Your answer should be the lines below from the one holding "Click the Deduplication" through the one holding "Select the Untuk", copied exactly and with nothing else.

- **Records for this task**
◆ ◆ ◆ ◆

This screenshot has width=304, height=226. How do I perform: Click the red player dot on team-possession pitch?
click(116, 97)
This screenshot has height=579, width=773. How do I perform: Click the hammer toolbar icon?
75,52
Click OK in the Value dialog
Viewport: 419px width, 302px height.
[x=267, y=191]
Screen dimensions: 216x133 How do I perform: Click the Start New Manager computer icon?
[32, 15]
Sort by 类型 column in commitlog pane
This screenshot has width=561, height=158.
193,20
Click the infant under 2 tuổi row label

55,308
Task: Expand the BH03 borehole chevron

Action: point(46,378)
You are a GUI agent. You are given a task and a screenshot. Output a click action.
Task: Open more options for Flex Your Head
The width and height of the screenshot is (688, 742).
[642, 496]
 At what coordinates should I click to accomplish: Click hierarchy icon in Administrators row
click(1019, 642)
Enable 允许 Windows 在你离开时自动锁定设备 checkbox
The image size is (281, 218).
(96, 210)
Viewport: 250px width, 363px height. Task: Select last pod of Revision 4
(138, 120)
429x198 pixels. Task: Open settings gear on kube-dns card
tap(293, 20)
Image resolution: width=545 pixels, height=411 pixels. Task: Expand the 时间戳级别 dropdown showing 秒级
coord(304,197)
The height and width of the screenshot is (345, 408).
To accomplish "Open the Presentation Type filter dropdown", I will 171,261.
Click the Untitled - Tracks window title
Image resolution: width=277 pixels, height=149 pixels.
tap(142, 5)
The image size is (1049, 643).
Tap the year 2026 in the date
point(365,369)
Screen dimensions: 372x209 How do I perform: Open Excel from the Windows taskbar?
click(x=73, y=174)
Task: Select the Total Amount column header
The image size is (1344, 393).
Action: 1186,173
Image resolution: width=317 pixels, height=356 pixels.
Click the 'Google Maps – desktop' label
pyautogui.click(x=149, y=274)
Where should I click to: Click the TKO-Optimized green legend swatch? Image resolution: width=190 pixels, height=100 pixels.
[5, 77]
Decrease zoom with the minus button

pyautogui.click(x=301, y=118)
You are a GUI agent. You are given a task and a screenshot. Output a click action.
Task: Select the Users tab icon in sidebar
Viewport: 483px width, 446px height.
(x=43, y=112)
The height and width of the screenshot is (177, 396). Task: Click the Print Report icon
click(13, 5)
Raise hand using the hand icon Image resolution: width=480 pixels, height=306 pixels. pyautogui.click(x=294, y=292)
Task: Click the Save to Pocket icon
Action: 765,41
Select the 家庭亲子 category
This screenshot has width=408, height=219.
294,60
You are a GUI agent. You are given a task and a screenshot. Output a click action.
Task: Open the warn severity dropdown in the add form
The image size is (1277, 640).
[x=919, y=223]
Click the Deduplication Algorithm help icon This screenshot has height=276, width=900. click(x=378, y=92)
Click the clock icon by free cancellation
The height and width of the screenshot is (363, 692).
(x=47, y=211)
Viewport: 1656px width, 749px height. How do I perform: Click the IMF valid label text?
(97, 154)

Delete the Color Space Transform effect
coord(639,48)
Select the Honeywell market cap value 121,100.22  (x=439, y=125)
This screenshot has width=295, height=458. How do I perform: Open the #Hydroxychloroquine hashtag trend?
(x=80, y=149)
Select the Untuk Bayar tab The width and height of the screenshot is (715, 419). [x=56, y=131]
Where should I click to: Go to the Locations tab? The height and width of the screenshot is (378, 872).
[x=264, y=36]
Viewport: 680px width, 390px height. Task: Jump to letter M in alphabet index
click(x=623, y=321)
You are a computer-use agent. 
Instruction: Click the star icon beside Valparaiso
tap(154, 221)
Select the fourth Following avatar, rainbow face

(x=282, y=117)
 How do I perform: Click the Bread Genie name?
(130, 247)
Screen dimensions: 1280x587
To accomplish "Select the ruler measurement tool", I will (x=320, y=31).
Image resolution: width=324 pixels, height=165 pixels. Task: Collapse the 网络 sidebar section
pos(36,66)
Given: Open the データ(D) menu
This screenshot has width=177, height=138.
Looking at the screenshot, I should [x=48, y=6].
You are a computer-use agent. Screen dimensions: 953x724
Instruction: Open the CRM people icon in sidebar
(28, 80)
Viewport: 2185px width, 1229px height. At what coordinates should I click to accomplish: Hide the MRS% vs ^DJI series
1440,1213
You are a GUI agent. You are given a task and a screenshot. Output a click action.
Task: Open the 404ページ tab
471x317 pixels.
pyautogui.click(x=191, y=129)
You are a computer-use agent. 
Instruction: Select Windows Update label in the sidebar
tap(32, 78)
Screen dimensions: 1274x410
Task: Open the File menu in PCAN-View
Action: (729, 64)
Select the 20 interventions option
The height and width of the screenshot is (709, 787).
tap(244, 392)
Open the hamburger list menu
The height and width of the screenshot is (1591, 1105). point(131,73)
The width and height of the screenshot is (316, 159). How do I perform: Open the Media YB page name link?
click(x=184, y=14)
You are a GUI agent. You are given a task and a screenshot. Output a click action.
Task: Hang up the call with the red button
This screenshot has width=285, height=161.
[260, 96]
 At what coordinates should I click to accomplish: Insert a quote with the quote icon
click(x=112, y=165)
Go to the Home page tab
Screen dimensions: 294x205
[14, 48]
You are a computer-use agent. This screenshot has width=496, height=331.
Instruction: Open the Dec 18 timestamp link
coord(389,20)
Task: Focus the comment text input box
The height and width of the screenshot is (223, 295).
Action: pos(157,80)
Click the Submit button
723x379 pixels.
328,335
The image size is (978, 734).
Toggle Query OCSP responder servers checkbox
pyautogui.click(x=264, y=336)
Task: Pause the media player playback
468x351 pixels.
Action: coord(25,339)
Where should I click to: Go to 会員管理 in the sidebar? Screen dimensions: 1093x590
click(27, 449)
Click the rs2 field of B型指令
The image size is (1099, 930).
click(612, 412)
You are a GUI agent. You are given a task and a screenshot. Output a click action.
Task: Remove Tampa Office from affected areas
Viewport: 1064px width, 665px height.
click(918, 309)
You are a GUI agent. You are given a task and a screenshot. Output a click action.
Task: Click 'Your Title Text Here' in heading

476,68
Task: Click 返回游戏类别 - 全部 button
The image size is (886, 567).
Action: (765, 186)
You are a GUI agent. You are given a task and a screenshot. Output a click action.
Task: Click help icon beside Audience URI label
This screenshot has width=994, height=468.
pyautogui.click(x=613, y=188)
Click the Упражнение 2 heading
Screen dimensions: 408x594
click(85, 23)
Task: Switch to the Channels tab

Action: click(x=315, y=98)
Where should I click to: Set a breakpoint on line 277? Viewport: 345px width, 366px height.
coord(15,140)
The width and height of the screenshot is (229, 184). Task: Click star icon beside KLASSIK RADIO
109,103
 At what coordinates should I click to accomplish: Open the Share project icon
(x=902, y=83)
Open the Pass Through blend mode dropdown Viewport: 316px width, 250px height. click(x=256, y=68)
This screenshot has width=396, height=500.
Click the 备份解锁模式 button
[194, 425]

◆ ◆ ◆ ◆

- **Answer below**
Click the Deduplication Algorithm help icon This screenshot has height=276, width=900. click(x=378, y=92)
Click the clock icon by free cancellation
The height and width of the screenshot is (363, 692).
(x=47, y=211)
Viewport: 1656px width, 749px height. How do I perform: Click the IMF valid label text?
(97, 154)

Delete the Color Space Transform effect
coord(639,48)
Select the Honeywell market cap value 121,100.22  (x=439, y=125)
This screenshot has width=295, height=458. How do I perform: Open the #Hydroxychloroquine hashtag trend?
(x=80, y=149)
Select the Untuk Bayar tab The width and height of the screenshot is (715, 419). [x=56, y=131]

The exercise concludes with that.